### Your objective
Set down all of the data that follows word for word, without the images.

### Data for processing
- Opening Delimiter -
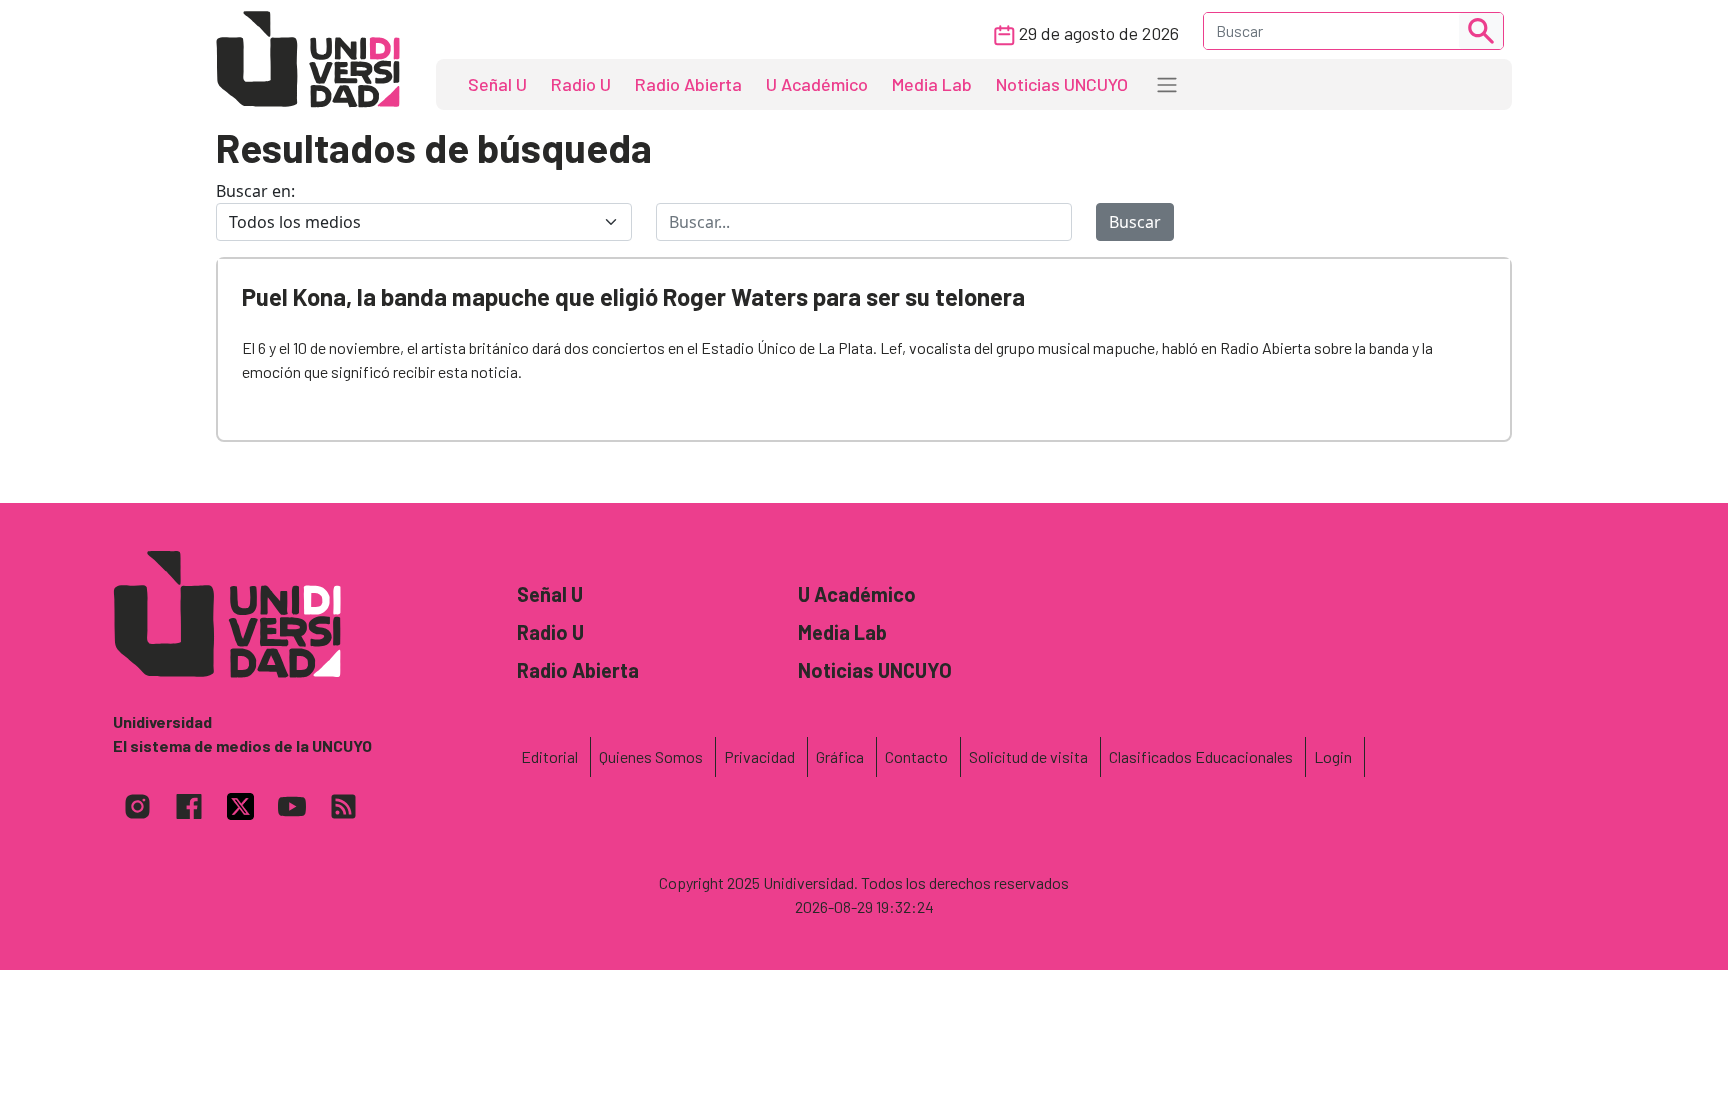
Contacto (916, 756)
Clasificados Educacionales (1201, 756)
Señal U (497, 84)
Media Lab (932, 84)
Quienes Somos (651, 756)
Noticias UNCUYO (1062, 84)
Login (1333, 756)
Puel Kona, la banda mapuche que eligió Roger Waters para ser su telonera (633, 296)
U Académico (817, 84)
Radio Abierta (688, 84)
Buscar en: (255, 191)
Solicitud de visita (1028, 756)
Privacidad (759, 756)
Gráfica (840, 756)
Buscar (1135, 222)
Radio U (581, 84)
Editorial (549, 756)
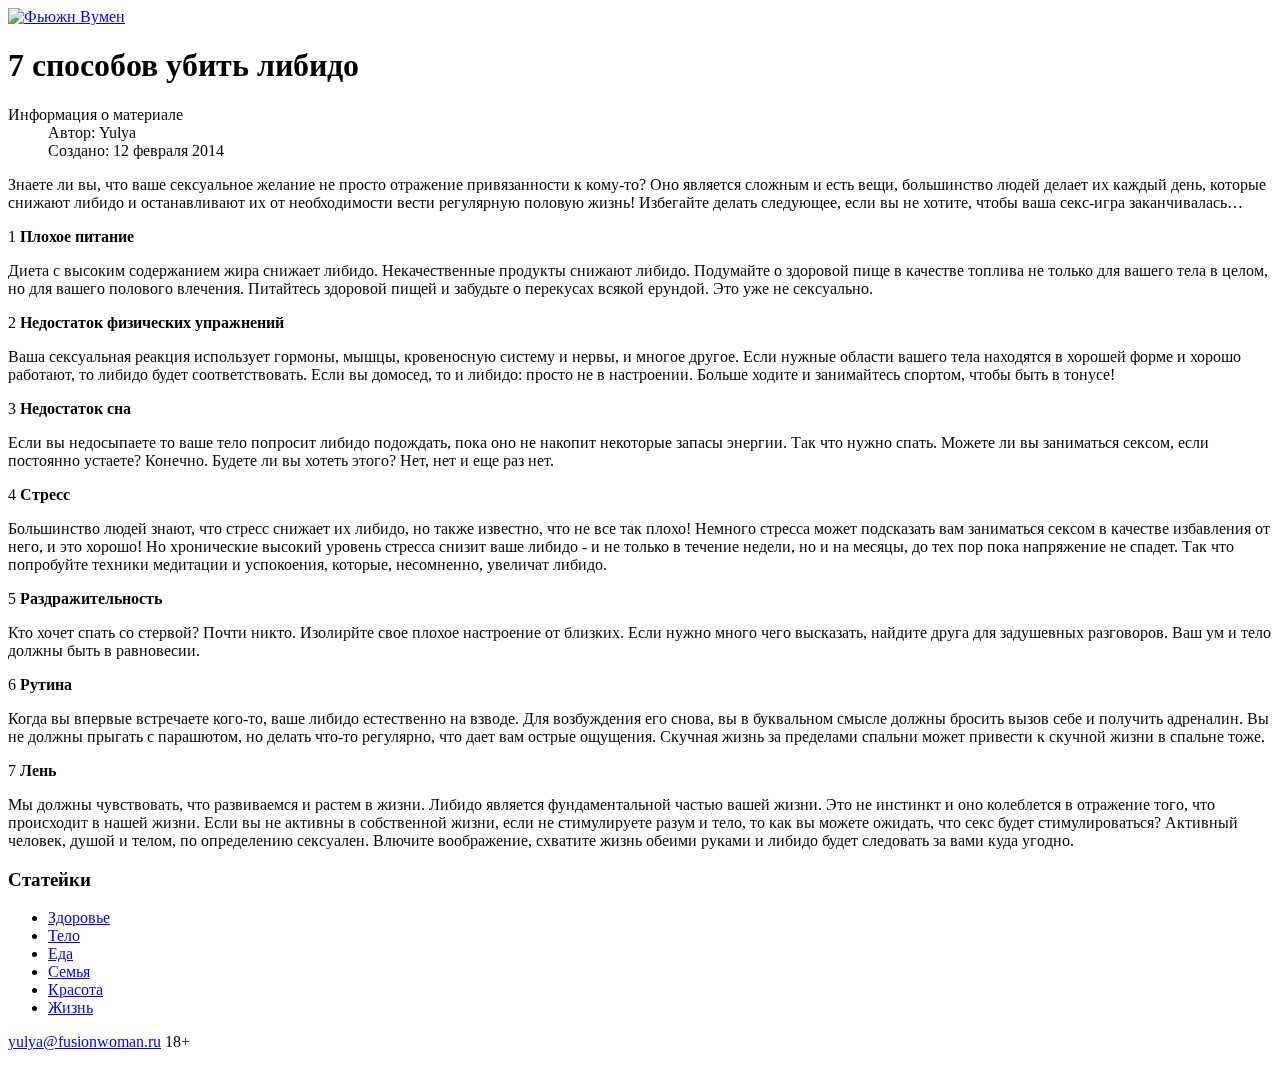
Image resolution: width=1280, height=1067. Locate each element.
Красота (75, 989)
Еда (60, 953)
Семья (69, 971)
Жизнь (70, 1007)
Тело (64, 935)
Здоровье (79, 917)
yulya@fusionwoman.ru (84, 1041)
- Closing Delimiter -
### Output for this task
Contacto (916, 756)
Clasificados Educacionales (1201, 756)
Señal U (497, 84)
Media Lab (932, 84)
Quienes Somos (651, 756)
Noticias UNCUYO (1062, 84)
Login (1333, 756)
Puel Kona, la banda mapuche que eligió Roger Waters para ser su telonera (633, 296)
U Académico (817, 84)
Radio Abierta (688, 84)
Buscar en: (255, 191)
Solicitud de visita (1028, 756)
Privacidad (759, 756)
Gráfica (840, 756)
Buscar (1135, 222)
Radio U (581, 84)
Editorial (549, 756)
Image resolution: width=1280, height=1067. Locate each element.
Красота (75, 989)
Еда (60, 953)
Семья (69, 971)
Жизнь (70, 1007)
Тело (64, 935)
Здоровье (79, 917)
yulya@fusionwoman.ru (84, 1041)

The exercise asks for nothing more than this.